Without the shower pan, Ron Dahlke and the City of Austin inspector opted to delay the framing inspection — because the plumbers are still punching holes in lumber.
Custom Plumbing began today to test drain lines — pulling a hose through the house to fill drains with water in the master, laundry/utility, bath 3, mudroom. The master shower leaked and was quickly fixed. It’s better to test now, before the insulation goes in and the drywall goes up …
The painters caulked the bottom plates where the lumber met the slab, sealing against air, water and insects. If you build new today, the framers unroll a thin layer of foam that adheres to the bottom of the bottom plate — the foam was not invented in 1968 when Emerald Hill was built. Silicon caulk is the alternate to ripping down the house and starting over with new lumber and foam.

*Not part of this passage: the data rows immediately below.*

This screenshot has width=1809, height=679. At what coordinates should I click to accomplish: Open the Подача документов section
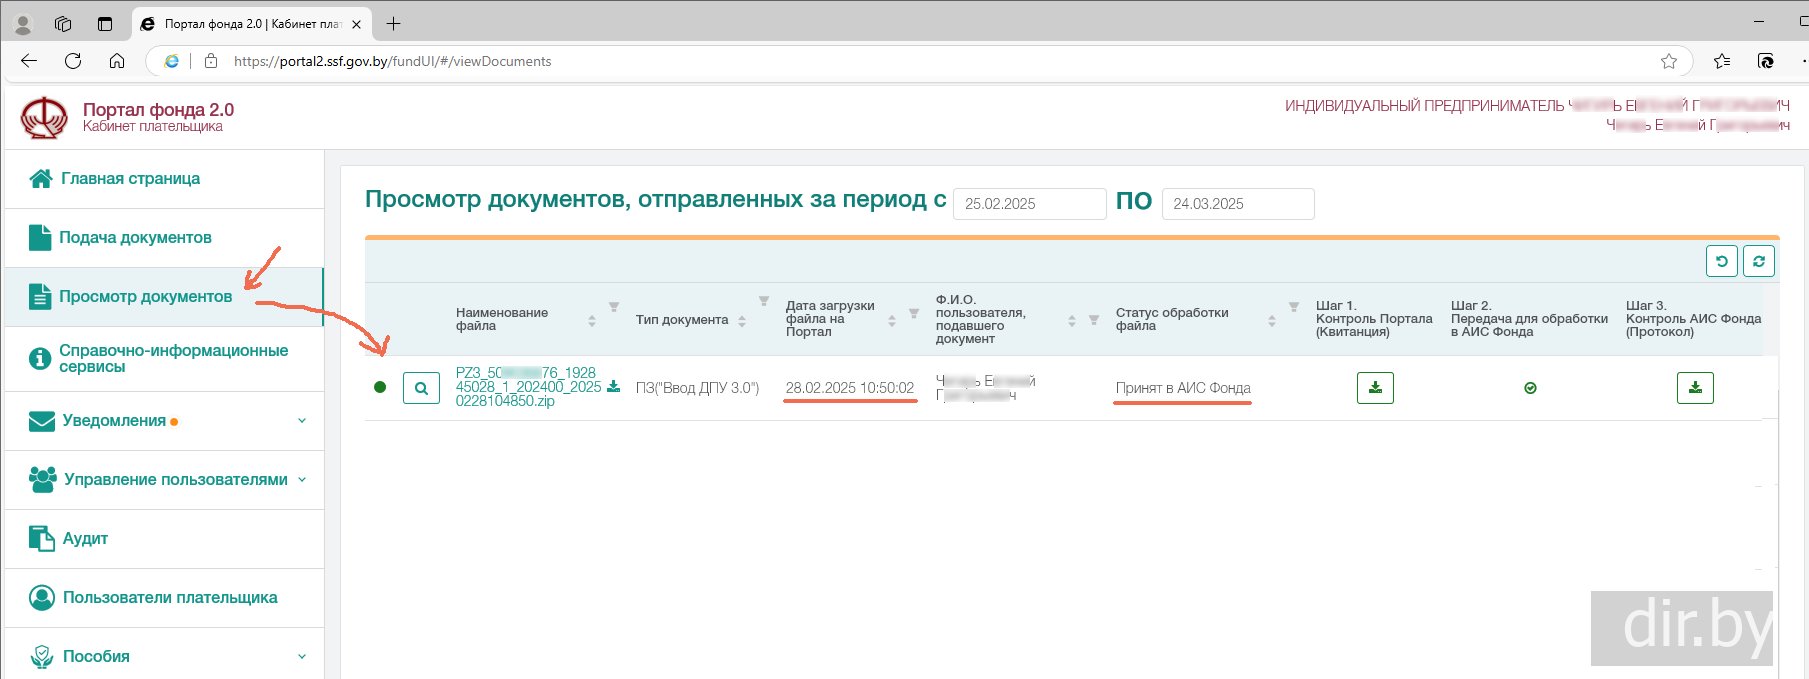tap(135, 238)
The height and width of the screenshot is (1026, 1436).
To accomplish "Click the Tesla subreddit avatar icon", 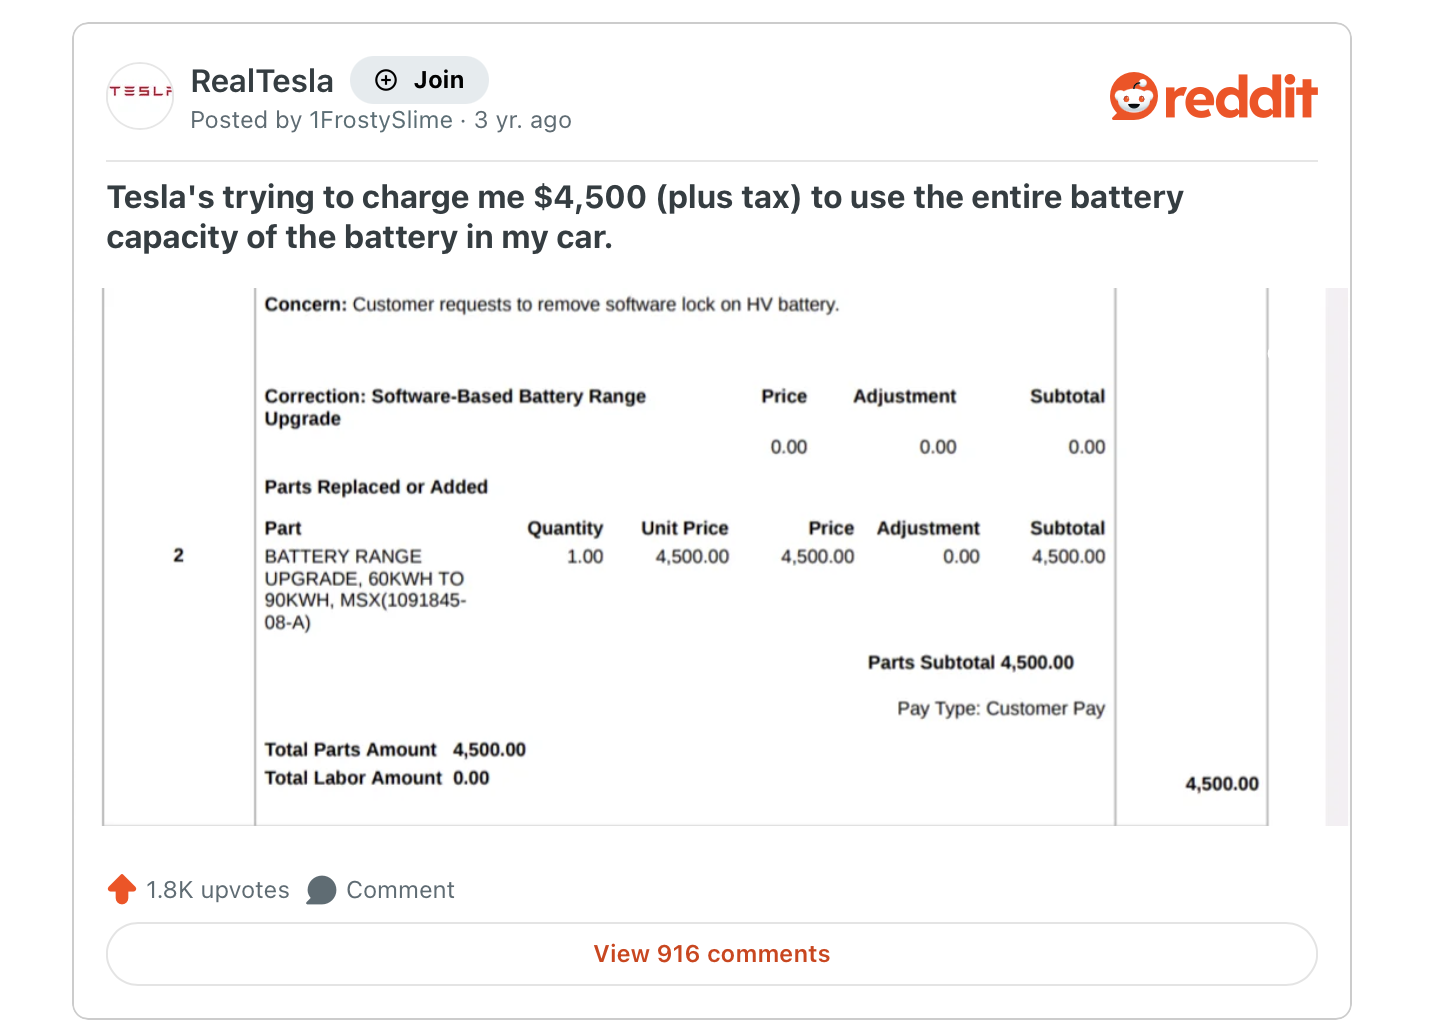I will 140,95.
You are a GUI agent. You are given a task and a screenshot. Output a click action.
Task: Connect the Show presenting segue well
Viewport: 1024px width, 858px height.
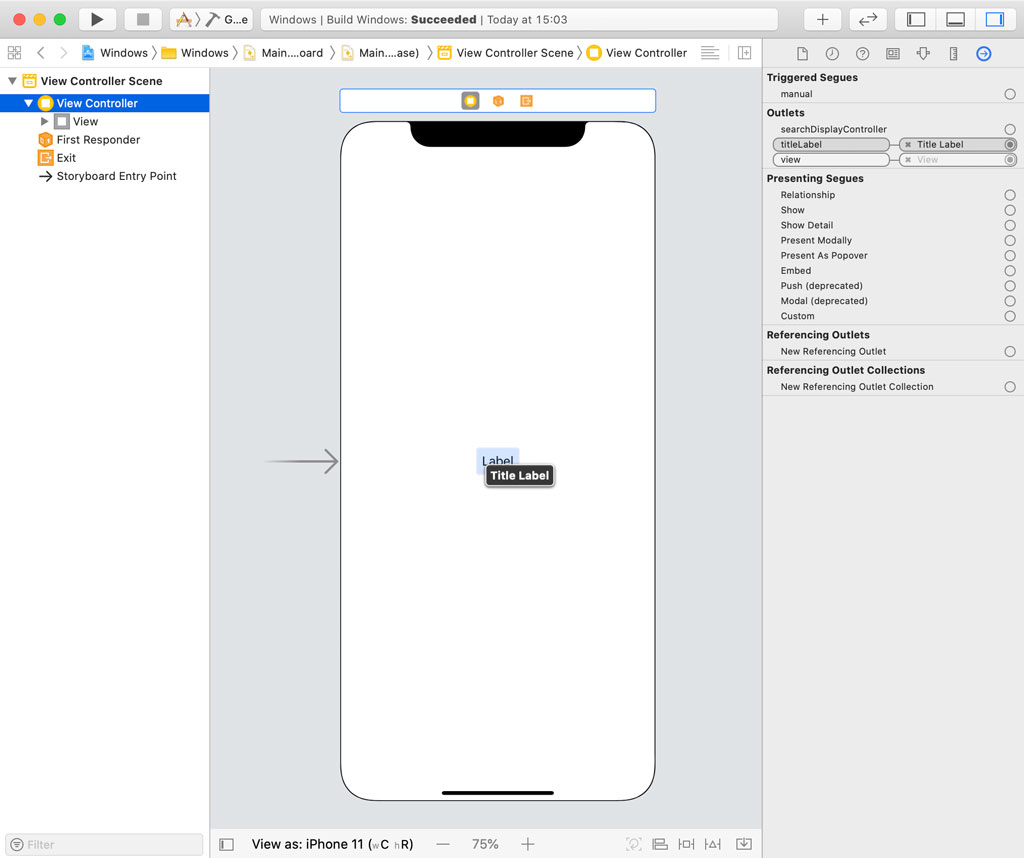pyautogui.click(x=1010, y=210)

The painters caulked today because Ranserve will spray borate on the exposed framing of the first floor. Termites don’t like borate. Steven and Jacquela and Ron don’t like termites. We’ve seen the damage termites do. The framers were forced to replace a lot of lumber that the bugs chewed through. The borate is a line of defense — and it is also required by the Austin Energy Green Build program.
Ron now plans to re-attempt the framing inspection for Friday this week, or early next.
Ron put the insulation team on alert to start next week as soon as Emerald Hill passes the framing inspection — with drywall anticipated for the first week of September.
Steven received and is reviewing updated quotes for door handles and hardware, and for tile — and the potential third garage bay.
Ron Dahlke is scheduling two inspections for Wednesday with the City of Austin — HVAC rough-in and framing.
Steven today ordered the exhaust hood for the kitchen from Harway. Ron needs the hood onsite to properly mount it over the cooktop and configure the busiest wall in the kitchen — exhaust, wiring, plumbing, electrical.